(Work request)
Would you output the whole of the data exactly?

### Excerpted data ###

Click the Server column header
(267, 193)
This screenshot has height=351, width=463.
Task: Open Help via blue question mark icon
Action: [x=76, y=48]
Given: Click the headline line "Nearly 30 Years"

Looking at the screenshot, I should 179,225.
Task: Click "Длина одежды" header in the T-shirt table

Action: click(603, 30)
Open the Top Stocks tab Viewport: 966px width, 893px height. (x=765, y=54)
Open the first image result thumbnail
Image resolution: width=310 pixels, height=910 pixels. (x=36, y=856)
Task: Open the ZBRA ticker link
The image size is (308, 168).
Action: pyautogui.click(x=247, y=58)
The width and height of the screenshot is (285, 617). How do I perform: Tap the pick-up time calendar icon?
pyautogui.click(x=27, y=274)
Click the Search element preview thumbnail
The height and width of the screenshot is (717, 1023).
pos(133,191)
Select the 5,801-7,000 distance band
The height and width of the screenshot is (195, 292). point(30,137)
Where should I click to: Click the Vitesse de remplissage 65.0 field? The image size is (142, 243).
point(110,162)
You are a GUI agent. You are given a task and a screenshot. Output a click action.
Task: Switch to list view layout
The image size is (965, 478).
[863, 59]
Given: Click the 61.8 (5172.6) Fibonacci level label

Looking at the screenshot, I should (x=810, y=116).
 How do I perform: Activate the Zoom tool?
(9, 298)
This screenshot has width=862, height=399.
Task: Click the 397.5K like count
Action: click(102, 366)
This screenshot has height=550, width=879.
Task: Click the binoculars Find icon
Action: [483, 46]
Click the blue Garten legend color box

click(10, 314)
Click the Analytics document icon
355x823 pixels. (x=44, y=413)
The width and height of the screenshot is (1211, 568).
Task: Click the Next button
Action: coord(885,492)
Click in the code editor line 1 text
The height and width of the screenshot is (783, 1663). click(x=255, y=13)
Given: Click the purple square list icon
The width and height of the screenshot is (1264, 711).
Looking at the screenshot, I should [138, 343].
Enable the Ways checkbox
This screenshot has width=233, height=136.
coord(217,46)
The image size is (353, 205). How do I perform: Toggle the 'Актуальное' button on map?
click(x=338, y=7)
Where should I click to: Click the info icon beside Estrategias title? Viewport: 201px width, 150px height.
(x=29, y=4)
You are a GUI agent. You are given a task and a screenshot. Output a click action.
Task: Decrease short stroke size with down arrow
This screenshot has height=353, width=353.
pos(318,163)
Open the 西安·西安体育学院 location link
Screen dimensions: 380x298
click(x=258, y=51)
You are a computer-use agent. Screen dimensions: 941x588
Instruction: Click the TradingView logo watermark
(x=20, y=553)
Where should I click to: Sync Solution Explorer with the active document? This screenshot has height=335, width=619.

###

(Reply to the task)
Click the Server column header
(267, 193)
This screenshot has height=351, width=463.
Task: Open Help via blue question mark icon
Action: [x=76, y=48]
Given: Click the headline line "Nearly 30 Years"

Looking at the screenshot, I should 179,225.
Task: Click "Длина одежды" header in the T-shirt table

Action: click(603, 30)
Open the Top Stocks tab Viewport: 966px width, 893px height. (x=765, y=54)
Open the first image result thumbnail
Image resolution: width=310 pixels, height=910 pixels. (x=36, y=856)
Task: Open the ZBRA ticker link
The image size is (308, 168).
Action: pyautogui.click(x=247, y=58)
The width and height of the screenshot is (285, 617). How do I perform: Tap the pick-up time calendar icon?
pyautogui.click(x=27, y=274)
Click the Search element preview thumbnail
The height and width of the screenshot is (717, 1023).
pos(133,191)
Select the 5,801-7,000 distance band
The height and width of the screenshot is (195, 292). point(30,137)
Where should I click to: Click the Vitesse de remplissage 65.0 field? The image size is (142, 243).
point(110,162)
You are a GUI agent. You are given a task and a screenshot. Output a click action.
Task: Switch to list view layout
The image size is (965, 478).
[863, 59]
Given: Click the 61.8 (5172.6) Fibonacci level label

Looking at the screenshot, I should (x=810, y=116).
 How do I perform: Activate the Zoom tool?
(9, 298)
This screenshot has width=862, height=399.
Task: Click the 397.5K like count
Action: click(102, 366)
This screenshot has height=550, width=879.
Task: Click the binoculars Find icon
Action: [483, 46]
Click the blue Garten legend color box

click(10, 314)
Click the Analytics document icon
355x823 pixels. (x=44, y=413)
The width and height of the screenshot is (1211, 568).
Task: Click the Next button
Action: coord(885,492)
Click in the code editor line 1 text
The height and width of the screenshot is (783, 1663). click(x=255, y=13)
Given: Click the purple square list icon
The width and height of the screenshot is (1264, 711).
Looking at the screenshot, I should [138, 343].
Enable the Ways checkbox
This screenshot has width=233, height=136.
coord(217,46)
The image size is (353, 205). How do I perform: Toggle the 'Актуальное' button on map?
click(x=338, y=7)
Where should I click to: Click the info icon beside Estrategias title? Viewport: 201px width, 150px height.
(x=29, y=4)
You are a GUI agent. You are given a task and a screenshot. Output a click action.
Task: Decrease short stroke size with down arrow
This screenshot has height=353, width=353.
pos(318,163)
Open the 西安·西安体育学院 location link
Screen dimensions: 380x298
click(x=258, y=51)
You are a computer-use agent. Screen dimensions: 941x588
Instruction: Click the TradingView logo watermark
(x=20, y=553)
Where should I click to: Sync Solution Explorer with the active document? This screenshot has height=335, width=619.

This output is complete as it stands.